This article was originally published on November 24th, 2015 on the ENP Canada website. It has been cross-posted with permission from the author Michelle Strutzenberger, Newsroom Chair, Axiom News.
As The Cleaning Solution adds yet another significant achievement to its name – winning the national Social EnterPrize – the Enterprising Non-profits Canada newsroom caught up with Executive Director Shaugn Schwartz to reflect on key learnings of the social enterprise to date.
Who’s helping whom?
“One a-ha moment is that as much as we as a social enterprise talk about how we’re helping the people that we’re employing, they also make a tremendous contribution to the organization,” Shaugn says.
Founded in 2004, the Vancouver-based non-profit social enterprise exists to employ people with the lived experience of mental illness.
“Their skill level, their loyalty and other benefits that people living with mental illness bring enable The Cleaning Solution to be a really strong company,” Shaugn adds. “It’s a reciprocal relationship.
“We may be hiring people that have struggled with maintaining employment in the past, but they’re tremendous employees on many different levels.”

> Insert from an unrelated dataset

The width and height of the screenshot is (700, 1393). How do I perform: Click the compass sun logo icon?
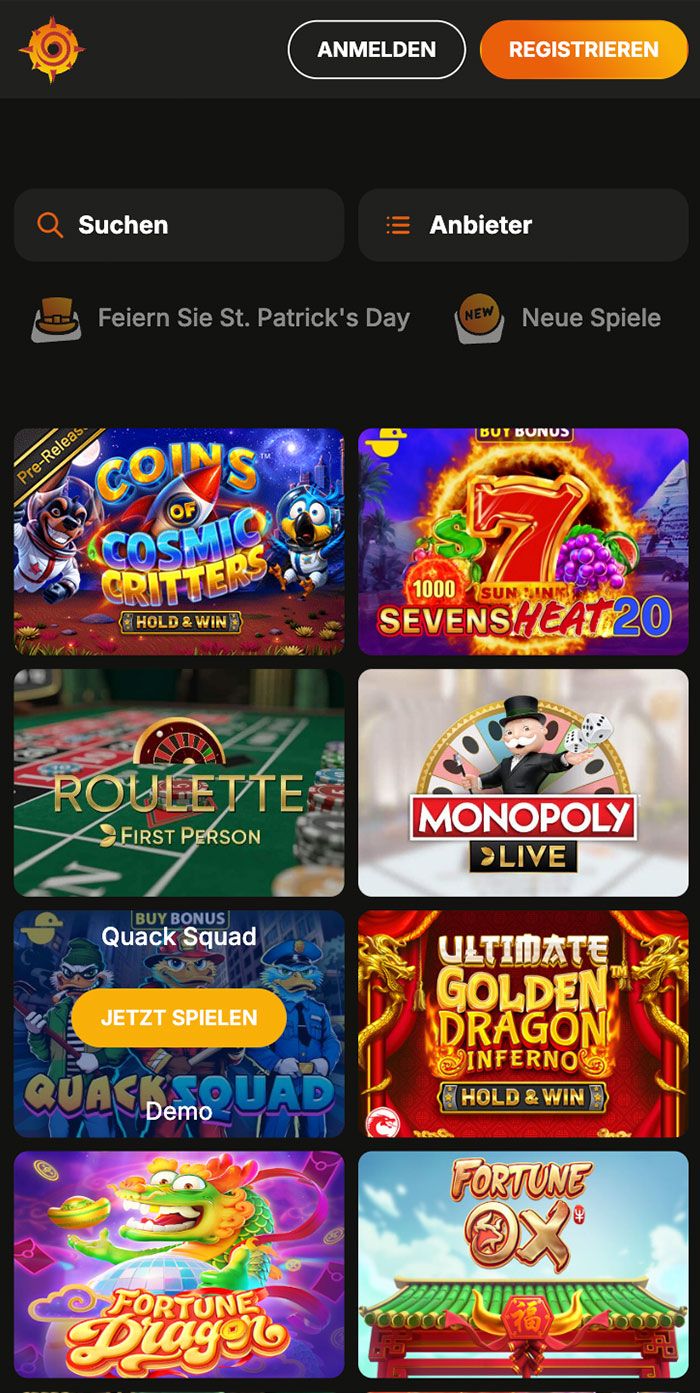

It takes more than a driving force
As a veteran in the social enterprise sector for more than 12 years, Shaugn has been struck by what’s required to grow a social enterprise.
“Social enterprise (cannot be seen) as a program from a charity that’s delivering a service.
“It really has to run on a business model. And to be successful as a business it requires more time effort and energy than (a) nine-to-five commitment,” Shaugn says.
“It’s a team effort; everybody has to pitch in and, with their full weight, get behind moving the social enterprise forward.”
A refreshing openness to collaboration
Social enterprises are largely open and willing to share information and provide support to each other, The Cleaning Solution has found.
“It has been really quite refreshing (to experience this),” Shaugn says, contrasting it to the competitive nature of other business environments.
The Cleaning Solution itself has led the way in committing to collaboration with related social enterprises. For instance, its brand and network have attracted business it could bring in-house, but it’s chosen to sub-contract some of that work to other social enterprises, particularly services that are outside of its current core offering.
“We’ve chosen not to bring (that business) in-house because there’s an existing social enterprise that is hiring people facing barriers to employment that’s doing a great job,” Shaugn says.
“So rather than competing with them by getting into that business and that market, which we could do, we choose to align with them and help grow their business.”
Business acumen tempered by caring and concern
Running a social enterprise requires a business savvy blended with a largeness of character that mainstream business doesn’t necessarily demand anymore.
“You have to follow business practices, but you can’t be an animal in running a social enterprise,” Shaugn says.
“Your drive and your ambition need to be tempered . . . particularly if you’re selling people’s performance.
You need to manage people with behavioural characteristics that your workforce will respond well to.”
It’s important that those in social enterprise leadership roles exhibit the key characteristics associated with caring and concern, including empathy, understanding, patience and listening skills, Shaugn says.
That said, however, he believes it’s critical that social services that go beyond what constitutes providing a supportive work environment come from outside the business.
The Social EnterPrize
The Social EnterPrize is a biennial program hosted by Trico Charitable Foundation. The prize includes $50,000 in prize money, as well as $5,000 in consulting services.
The award to The Cleaning Solution follows a number of noteworthy accomplishments by the non-profit social enterprise. For example, in 2014 the Cleaning Solution took top spot in the Social Enterprise Heroes event, based in B.C..
“All of this helps distinguish us in the marketplace as an award-winning organization that is not only providing an excellent necessary service but is positively impacting the community that our clients are operating in,” Shaugn says.
The Women in Need Society based in Calgary was the other recipient of the 2015 Social EnterPrize.